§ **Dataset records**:
******************************

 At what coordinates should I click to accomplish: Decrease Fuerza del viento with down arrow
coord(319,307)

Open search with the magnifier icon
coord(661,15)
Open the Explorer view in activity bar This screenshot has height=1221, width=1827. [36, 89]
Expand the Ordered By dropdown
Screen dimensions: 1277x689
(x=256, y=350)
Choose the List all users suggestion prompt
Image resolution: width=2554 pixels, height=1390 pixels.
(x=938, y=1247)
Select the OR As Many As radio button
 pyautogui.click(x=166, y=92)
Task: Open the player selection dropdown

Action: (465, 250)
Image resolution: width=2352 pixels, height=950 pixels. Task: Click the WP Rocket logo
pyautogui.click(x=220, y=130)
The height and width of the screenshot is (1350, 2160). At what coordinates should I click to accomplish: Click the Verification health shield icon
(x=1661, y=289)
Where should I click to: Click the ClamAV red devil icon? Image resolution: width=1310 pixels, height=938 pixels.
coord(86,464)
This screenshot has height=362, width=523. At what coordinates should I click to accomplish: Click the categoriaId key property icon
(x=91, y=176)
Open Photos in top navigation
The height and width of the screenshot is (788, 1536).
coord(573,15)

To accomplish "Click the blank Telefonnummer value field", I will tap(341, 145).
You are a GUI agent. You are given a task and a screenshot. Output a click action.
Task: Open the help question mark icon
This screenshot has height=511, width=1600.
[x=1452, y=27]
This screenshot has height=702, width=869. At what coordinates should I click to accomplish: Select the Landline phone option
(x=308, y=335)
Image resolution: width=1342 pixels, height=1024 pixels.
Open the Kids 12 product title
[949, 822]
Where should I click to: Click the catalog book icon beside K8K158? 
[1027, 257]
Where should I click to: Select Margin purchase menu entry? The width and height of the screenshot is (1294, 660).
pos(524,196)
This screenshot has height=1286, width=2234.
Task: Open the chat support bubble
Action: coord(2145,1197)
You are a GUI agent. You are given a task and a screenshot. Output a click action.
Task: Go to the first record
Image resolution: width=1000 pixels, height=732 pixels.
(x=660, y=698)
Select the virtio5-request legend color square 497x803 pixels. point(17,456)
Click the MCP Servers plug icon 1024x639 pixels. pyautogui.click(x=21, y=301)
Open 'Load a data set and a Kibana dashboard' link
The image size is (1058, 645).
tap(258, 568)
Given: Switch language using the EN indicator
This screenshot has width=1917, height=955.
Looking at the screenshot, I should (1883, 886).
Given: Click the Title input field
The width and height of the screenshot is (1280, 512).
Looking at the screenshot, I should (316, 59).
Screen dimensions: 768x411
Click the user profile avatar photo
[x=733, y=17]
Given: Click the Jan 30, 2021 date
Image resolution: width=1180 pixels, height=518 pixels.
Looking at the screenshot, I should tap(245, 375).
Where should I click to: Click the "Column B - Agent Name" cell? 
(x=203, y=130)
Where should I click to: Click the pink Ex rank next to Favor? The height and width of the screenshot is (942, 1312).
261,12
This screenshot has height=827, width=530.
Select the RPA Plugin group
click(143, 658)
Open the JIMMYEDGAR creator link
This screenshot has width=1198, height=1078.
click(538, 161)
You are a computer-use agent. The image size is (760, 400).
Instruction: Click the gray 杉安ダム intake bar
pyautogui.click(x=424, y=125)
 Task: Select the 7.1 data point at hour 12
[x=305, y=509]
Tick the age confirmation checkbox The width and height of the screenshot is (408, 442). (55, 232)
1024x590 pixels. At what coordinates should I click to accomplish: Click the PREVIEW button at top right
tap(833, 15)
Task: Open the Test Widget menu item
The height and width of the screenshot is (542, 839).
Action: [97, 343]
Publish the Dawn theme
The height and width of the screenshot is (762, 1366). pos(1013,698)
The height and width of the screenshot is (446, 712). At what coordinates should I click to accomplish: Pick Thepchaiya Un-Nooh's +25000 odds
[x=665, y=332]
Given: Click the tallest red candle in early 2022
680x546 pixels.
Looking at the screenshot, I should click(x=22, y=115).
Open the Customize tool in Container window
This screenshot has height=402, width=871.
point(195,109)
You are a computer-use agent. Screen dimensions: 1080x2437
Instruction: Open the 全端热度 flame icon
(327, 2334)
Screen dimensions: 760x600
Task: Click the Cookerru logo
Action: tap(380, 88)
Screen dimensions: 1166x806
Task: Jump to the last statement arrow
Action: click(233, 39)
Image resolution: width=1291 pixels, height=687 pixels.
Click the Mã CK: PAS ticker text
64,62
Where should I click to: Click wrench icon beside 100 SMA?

******************************

§ **WHAT YOU HAVE TO DO**:
From the line holding "Image resolution: width=1342" to the line holding "This screenshot has height=827, width=530.", inclusive, restate each line above exactly as written.

§ **ANSWER TO THIS PROBLEM**:
Image resolution: width=1342 pixels, height=1024 pixels.
Open the Kids 12 product title
[949, 822]
Where should I click to: Click the catalog book icon beside K8K158? 
[1027, 257]
Where should I click to: Select Margin purchase menu entry? The width and height of the screenshot is (1294, 660).
pos(524,196)
This screenshot has height=1286, width=2234.
Task: Open the chat support bubble
Action: coord(2145,1197)
You are a GUI agent. You are given a task and a screenshot. Output a click action.
Task: Go to the first record
Image resolution: width=1000 pixels, height=732 pixels.
(x=660, y=698)
Select the virtio5-request legend color square 497x803 pixels. point(17,456)
Click the MCP Servers plug icon 1024x639 pixels. pyautogui.click(x=21, y=301)
Open 'Load a data set and a Kibana dashboard' link
The image size is (1058, 645).
tap(258, 568)
Given: Switch language using the EN indicator
This screenshot has width=1917, height=955.
Looking at the screenshot, I should (1883, 886).
Given: Click the Title input field
The width and height of the screenshot is (1280, 512).
Looking at the screenshot, I should (316, 59).
Screen dimensions: 768x411
Click the user profile avatar photo
[x=733, y=17]
Given: Click the Jan 30, 2021 date
Image resolution: width=1180 pixels, height=518 pixels.
Looking at the screenshot, I should tap(245, 375).
Where should I click to: Click the "Column B - Agent Name" cell? 
(x=203, y=130)
Where should I click to: Click the pink Ex rank next to Favor? The height and width of the screenshot is (942, 1312).
261,12
This screenshot has height=827, width=530.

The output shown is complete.